Positive Libertarians are those who believe that more freedom will be good for everybody—that society will, on the whole, benefit. They are those who actually like people and who believe, essentially, that people will—given the right tools, e.g. information, motivation and the ability to think—make sensible choices for themselves. Positive Libertarians tend to believe that the state is evil because it removes those essential tools from people and thus demeans them. Positive Libertarians believe that people are essentially decent.
So what of negative libertarians?
Negative Libertarians are generally those whose emphasis is on the "leave me the fuck alone"—the "don’t tread on me"—aspects of libertarianism. They rail against the state because they want to get the state out of their lives; they tend, also, to be the greatest advocates of guns, for instance. They are, effectively, people who don’t like people—misanthropes if you will.
That’s me, that is. In. a. nutshell. And this is my party:
And the problem is this: because I have vanishingly little faith in the populace overall, it is very difficult for me to argue that libertarian policies should prevail.
And yet. And yet. I hate Labour’s nannying. I hate the Tories’ nannying. But if people are moronic drones, who eat out of buckets and gawp at X-Factor, isn’t the state’s nannying necessary?
Or has the need for nannying become a self-fulfilling prophecy?
DK and Obo might argue that the attendant nannying has left us with an institutionalised population, suffering from something akin to political Stockholm syndrome. That, freed from their shackles and deprived of their soma, the people would rise up and embrace freedom. Presumably, they’d do so responsibly, without the government imploring and then mandating it.

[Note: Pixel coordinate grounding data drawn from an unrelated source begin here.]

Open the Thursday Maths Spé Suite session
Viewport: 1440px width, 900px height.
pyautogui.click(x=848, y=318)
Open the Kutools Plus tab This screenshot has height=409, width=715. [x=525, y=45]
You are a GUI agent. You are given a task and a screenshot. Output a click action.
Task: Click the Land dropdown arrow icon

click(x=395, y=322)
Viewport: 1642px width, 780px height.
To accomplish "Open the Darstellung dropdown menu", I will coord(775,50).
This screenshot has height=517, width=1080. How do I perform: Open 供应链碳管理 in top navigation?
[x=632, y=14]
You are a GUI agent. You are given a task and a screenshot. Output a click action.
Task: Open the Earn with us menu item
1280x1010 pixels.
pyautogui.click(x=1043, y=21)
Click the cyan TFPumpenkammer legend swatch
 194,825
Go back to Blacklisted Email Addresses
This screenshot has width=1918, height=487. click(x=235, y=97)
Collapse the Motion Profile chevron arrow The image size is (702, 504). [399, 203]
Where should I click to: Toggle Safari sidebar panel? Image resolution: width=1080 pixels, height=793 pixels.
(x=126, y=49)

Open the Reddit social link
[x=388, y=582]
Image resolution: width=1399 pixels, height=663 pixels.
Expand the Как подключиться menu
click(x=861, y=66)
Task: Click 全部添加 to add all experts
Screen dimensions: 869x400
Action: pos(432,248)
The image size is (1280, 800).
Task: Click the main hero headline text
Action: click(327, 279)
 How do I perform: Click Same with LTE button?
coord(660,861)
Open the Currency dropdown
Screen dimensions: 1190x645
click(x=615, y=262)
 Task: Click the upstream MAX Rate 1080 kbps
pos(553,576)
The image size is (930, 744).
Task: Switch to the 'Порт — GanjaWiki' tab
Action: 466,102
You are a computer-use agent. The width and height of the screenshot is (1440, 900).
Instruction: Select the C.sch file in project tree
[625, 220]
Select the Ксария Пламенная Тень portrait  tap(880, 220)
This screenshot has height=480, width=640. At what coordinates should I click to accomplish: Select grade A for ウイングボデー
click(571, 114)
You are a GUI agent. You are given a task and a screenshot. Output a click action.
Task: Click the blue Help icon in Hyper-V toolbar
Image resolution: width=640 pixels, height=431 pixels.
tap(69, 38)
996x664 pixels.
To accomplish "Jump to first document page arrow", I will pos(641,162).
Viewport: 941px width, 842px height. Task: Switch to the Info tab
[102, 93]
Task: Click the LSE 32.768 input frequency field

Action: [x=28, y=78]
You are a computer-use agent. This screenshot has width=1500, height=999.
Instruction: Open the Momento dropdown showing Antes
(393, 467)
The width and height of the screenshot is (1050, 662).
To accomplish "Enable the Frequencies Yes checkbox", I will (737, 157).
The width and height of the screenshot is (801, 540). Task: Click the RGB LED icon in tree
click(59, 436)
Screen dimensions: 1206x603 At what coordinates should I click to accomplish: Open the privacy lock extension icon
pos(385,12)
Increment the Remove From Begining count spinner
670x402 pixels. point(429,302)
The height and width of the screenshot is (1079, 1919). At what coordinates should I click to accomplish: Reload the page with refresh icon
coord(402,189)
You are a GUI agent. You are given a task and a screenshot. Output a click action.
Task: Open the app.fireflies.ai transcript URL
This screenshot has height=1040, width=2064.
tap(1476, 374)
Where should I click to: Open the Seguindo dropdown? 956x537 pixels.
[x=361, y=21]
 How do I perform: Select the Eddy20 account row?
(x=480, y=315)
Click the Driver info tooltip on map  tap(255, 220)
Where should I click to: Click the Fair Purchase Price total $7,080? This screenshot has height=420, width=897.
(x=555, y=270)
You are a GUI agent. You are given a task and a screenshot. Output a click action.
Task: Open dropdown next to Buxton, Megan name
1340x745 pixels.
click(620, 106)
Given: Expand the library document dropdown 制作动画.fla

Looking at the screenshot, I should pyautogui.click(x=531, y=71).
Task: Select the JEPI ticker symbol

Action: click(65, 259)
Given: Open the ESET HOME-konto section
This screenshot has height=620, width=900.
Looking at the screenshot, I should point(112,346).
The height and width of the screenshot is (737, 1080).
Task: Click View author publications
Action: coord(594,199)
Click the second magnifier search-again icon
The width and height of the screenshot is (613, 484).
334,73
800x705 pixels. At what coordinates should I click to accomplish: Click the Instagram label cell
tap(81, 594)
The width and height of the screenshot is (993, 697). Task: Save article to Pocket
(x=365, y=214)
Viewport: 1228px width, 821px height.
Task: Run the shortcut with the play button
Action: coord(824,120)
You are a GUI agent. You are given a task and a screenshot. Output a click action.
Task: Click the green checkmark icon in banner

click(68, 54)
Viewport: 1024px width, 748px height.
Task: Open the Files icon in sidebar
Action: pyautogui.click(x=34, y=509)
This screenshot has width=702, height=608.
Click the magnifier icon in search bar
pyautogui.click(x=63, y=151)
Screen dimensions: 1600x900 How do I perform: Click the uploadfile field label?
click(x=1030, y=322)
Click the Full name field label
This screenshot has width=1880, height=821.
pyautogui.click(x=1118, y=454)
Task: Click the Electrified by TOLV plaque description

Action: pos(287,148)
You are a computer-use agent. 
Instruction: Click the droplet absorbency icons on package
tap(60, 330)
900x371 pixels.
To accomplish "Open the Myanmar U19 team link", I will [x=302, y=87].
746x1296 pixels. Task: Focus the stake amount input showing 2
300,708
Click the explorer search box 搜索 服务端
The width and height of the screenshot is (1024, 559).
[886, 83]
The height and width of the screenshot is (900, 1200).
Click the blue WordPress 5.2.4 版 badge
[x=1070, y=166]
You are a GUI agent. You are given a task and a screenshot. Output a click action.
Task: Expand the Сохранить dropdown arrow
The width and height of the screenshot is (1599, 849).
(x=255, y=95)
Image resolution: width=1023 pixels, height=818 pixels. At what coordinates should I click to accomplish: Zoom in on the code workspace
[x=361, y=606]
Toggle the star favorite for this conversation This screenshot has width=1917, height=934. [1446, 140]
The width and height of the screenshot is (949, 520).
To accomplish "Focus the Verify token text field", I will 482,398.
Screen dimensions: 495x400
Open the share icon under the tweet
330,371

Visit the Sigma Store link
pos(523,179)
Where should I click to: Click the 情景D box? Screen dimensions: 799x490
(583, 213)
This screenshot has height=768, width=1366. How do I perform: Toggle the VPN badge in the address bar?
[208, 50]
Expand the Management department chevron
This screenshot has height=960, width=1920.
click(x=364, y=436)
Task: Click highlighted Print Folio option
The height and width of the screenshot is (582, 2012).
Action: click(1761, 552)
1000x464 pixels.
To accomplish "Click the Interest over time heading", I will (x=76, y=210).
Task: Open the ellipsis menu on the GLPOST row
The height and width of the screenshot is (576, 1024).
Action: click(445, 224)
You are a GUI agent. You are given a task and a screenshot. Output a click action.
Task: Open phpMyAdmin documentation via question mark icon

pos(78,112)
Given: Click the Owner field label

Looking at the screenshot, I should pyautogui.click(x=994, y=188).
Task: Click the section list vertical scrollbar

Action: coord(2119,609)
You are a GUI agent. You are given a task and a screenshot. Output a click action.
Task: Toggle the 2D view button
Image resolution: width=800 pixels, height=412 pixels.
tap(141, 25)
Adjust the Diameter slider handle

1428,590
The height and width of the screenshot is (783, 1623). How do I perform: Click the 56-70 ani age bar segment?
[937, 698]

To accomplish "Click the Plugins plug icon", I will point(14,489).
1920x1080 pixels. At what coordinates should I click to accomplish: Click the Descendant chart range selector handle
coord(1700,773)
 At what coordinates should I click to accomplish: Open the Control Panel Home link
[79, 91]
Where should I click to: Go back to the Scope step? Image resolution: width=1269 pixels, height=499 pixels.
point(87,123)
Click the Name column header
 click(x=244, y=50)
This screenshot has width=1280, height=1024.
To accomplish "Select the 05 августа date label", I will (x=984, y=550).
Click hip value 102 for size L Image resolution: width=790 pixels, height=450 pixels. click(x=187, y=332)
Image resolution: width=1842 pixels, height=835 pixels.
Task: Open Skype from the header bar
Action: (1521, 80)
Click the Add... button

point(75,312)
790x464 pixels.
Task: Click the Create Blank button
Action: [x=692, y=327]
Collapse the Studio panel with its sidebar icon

But I’m not so sure. The tenets of libertarianism seem fundamentally incompatible with human nature. In fact, they’re so designed.
For example, freedom from violence and coercion: They are parts of the human condition that libertarianism seeks to constrain, or suppress. But how? They’re not a by-product of the nanny state.
The point is, people need to be lead.
Old Holborn has written a very good post here, but it is laden with imperatives.
So instead of sitting on the sofa watching mindless pap on Sky, go and plant some carrots. Instead of endlessly texting your mates, read a recipe book. Learn something that will keep you alive, whether it be a skill everyone needs and will pay you for (clue:it isn’t HTML or aromatherapy), or how to cook a meal, learn something useful. Learn how a chicken works. Learn how to plant a potato. Learn how to look after YOU and yours. You’re going to need it. The people who have been overpaid with your money to do it all for you are not going to be there much longer. And do it now, the internet has all the answers to all the questions.
The implication is that people need to do these things, for their own good, but aren’t doing, so they need to be told.
If Caroline Spelman or Iain Duncan Smith gave a speech to this effect, we’d tell them to piss off. If they followed it up with a public awareness campaign extolling the tangible benefits of the above strategy, we’d accuse them of spending our money on patronising us.
Contrarians, like I, would tie ourselves in knots undermining and subverting their message and would actively engage in oppositional behaviours.
Or we would become gamekeepers and hypocrites.
I’m finding the whole thing quite intractable.